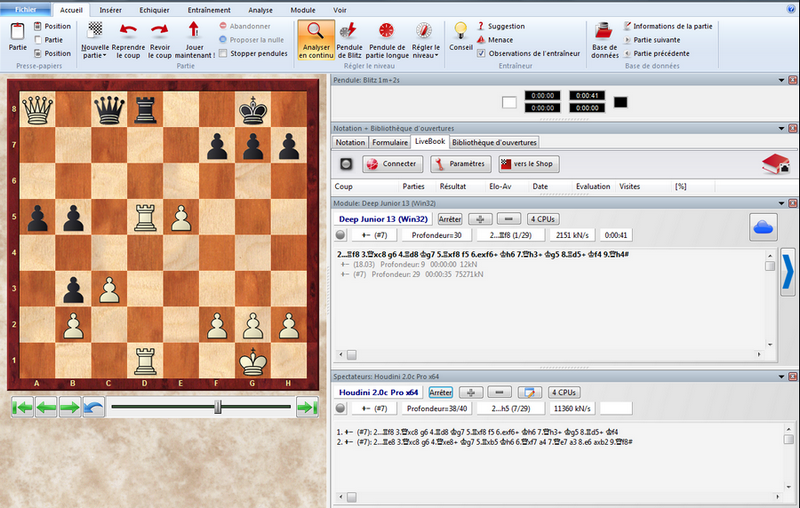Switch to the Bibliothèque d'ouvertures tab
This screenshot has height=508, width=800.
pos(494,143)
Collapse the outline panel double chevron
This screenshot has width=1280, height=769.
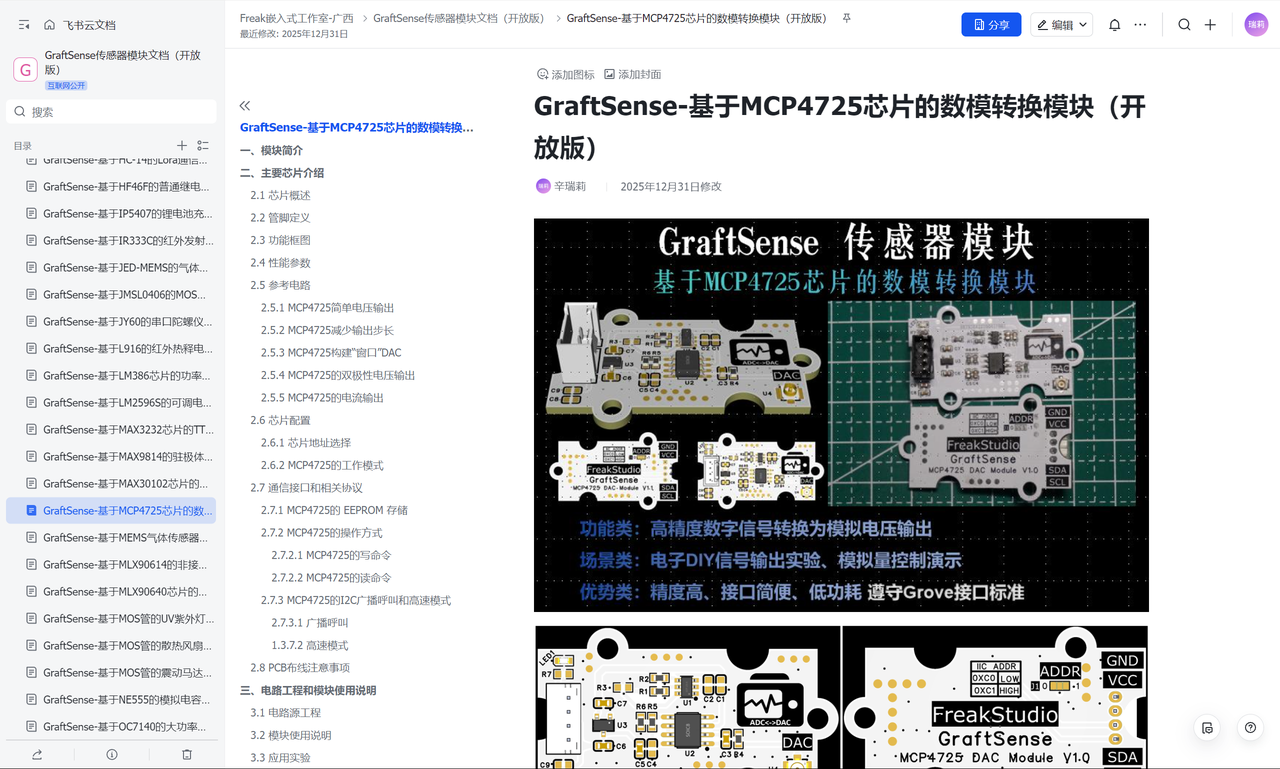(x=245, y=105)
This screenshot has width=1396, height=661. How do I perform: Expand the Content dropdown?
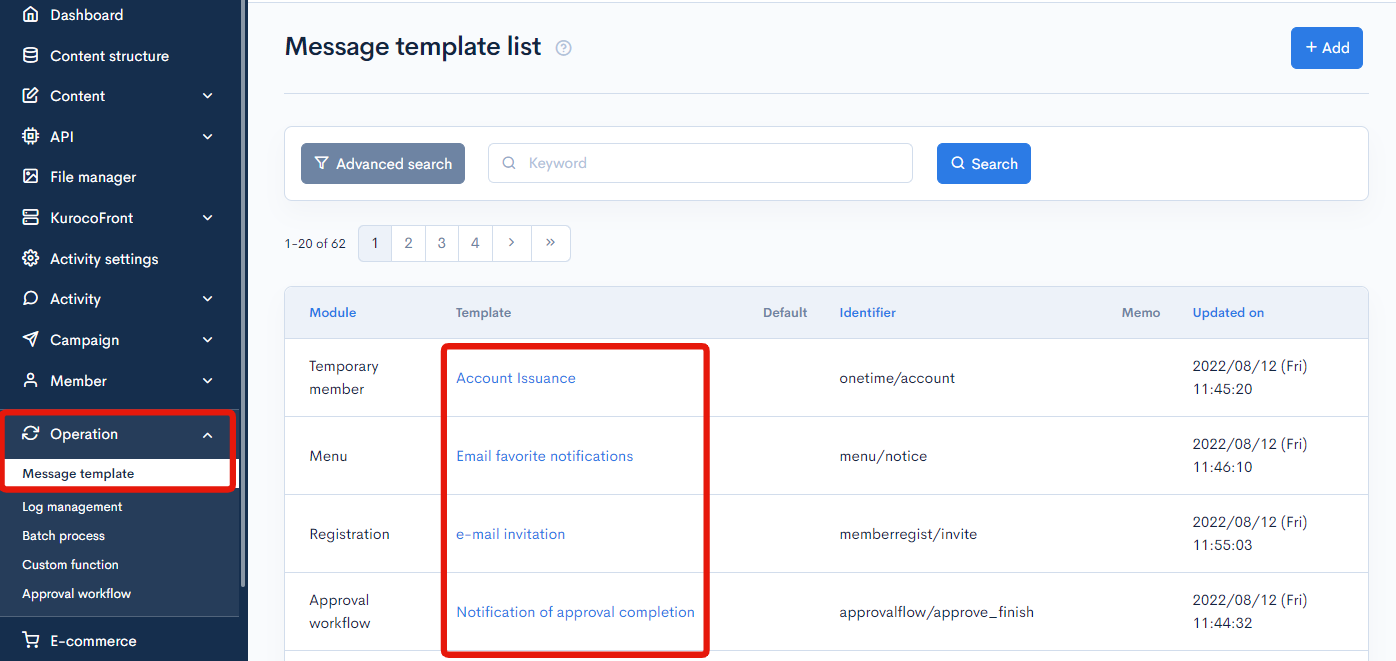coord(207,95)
+++
**Exercise description:** Please transcribe exactly the lines from the one containing "This screenshot has width=1280, height=769." through the final line of the data, including both, and nothing else. Pictures are to be left out.

**Answer area:**
This screenshot has width=1280, height=769.
(x=245, y=105)
This screenshot has width=1396, height=661. How do I perform: Expand the Content dropdown?
coord(207,95)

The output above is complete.